Данные для поиска слов и элементов
::::::::

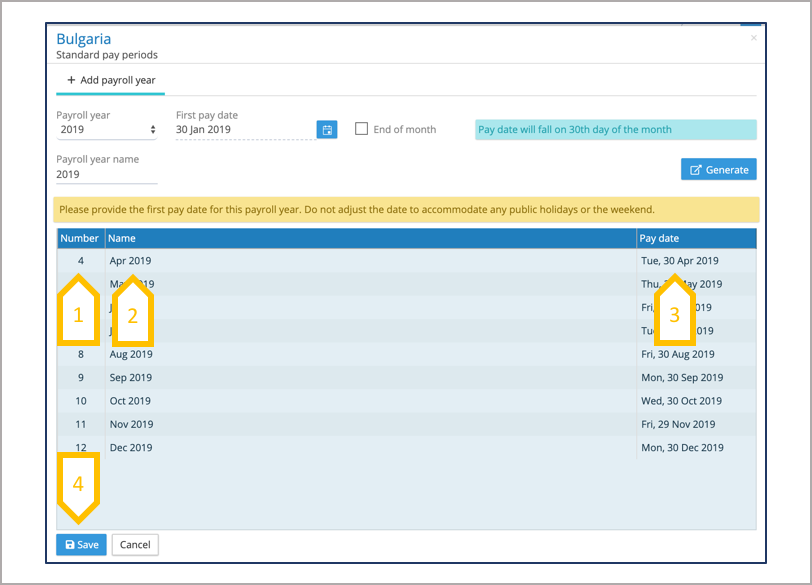The height and width of the screenshot is (585, 812).
Task: Select the Oct 2019 pay period
Action: coord(131,401)
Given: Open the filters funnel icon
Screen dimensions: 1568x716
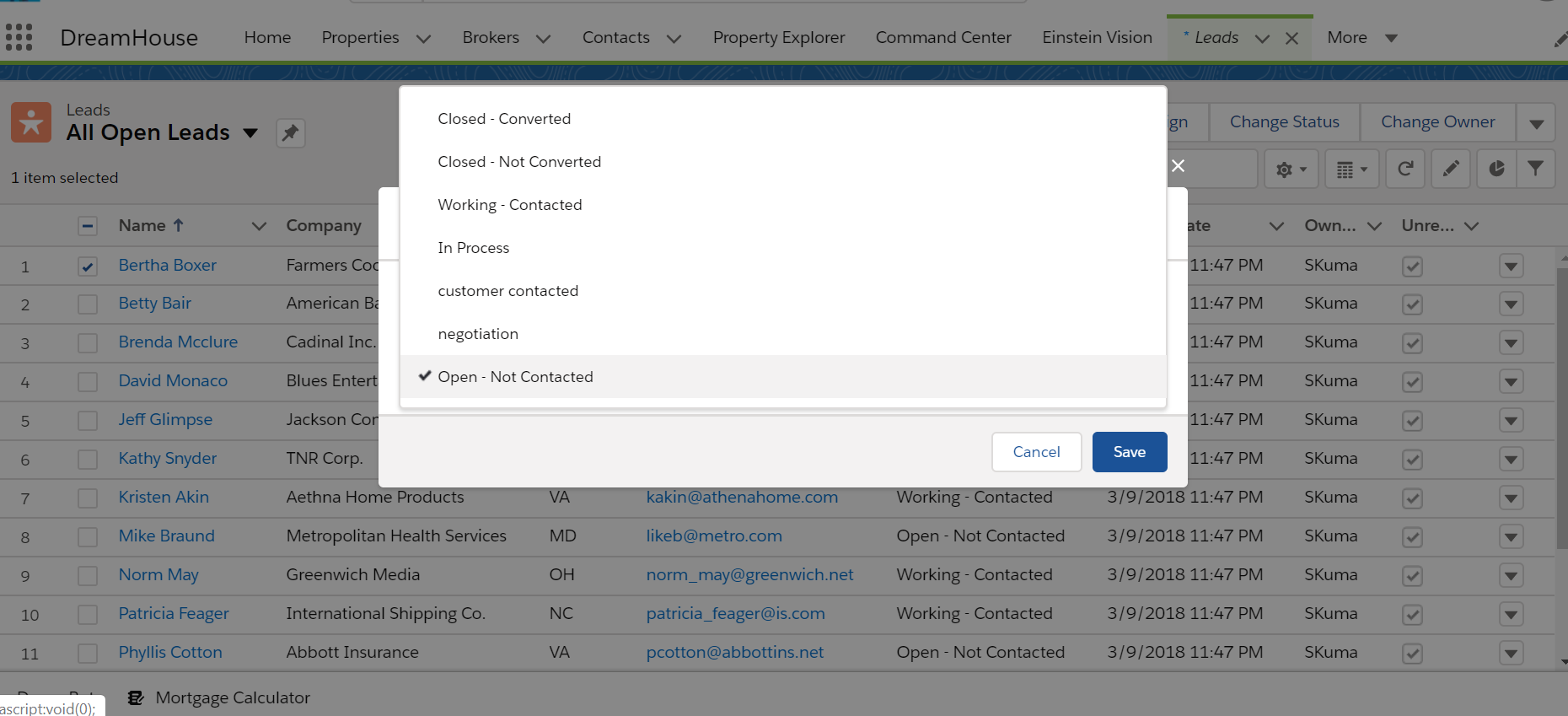Looking at the screenshot, I should pyautogui.click(x=1536, y=170).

::::::::

● ЦЕЛЬ УПРАЖНЕНИЯ:
Перепишите строки этих данных, поменяв "Screen dimensions" на "Display size" и ничего больше не трогая. Картинки в ответ не включайте.

● ВЫПОЛНЕННОЕ ЗАДАНИЕ:
The height and width of the screenshot is (585, 812).
Task: Select the Oct 2019 pay period
Action: coord(131,401)
Given: Open the filters funnel icon
Display size: 1568x716
Looking at the screenshot, I should pyautogui.click(x=1536, y=170).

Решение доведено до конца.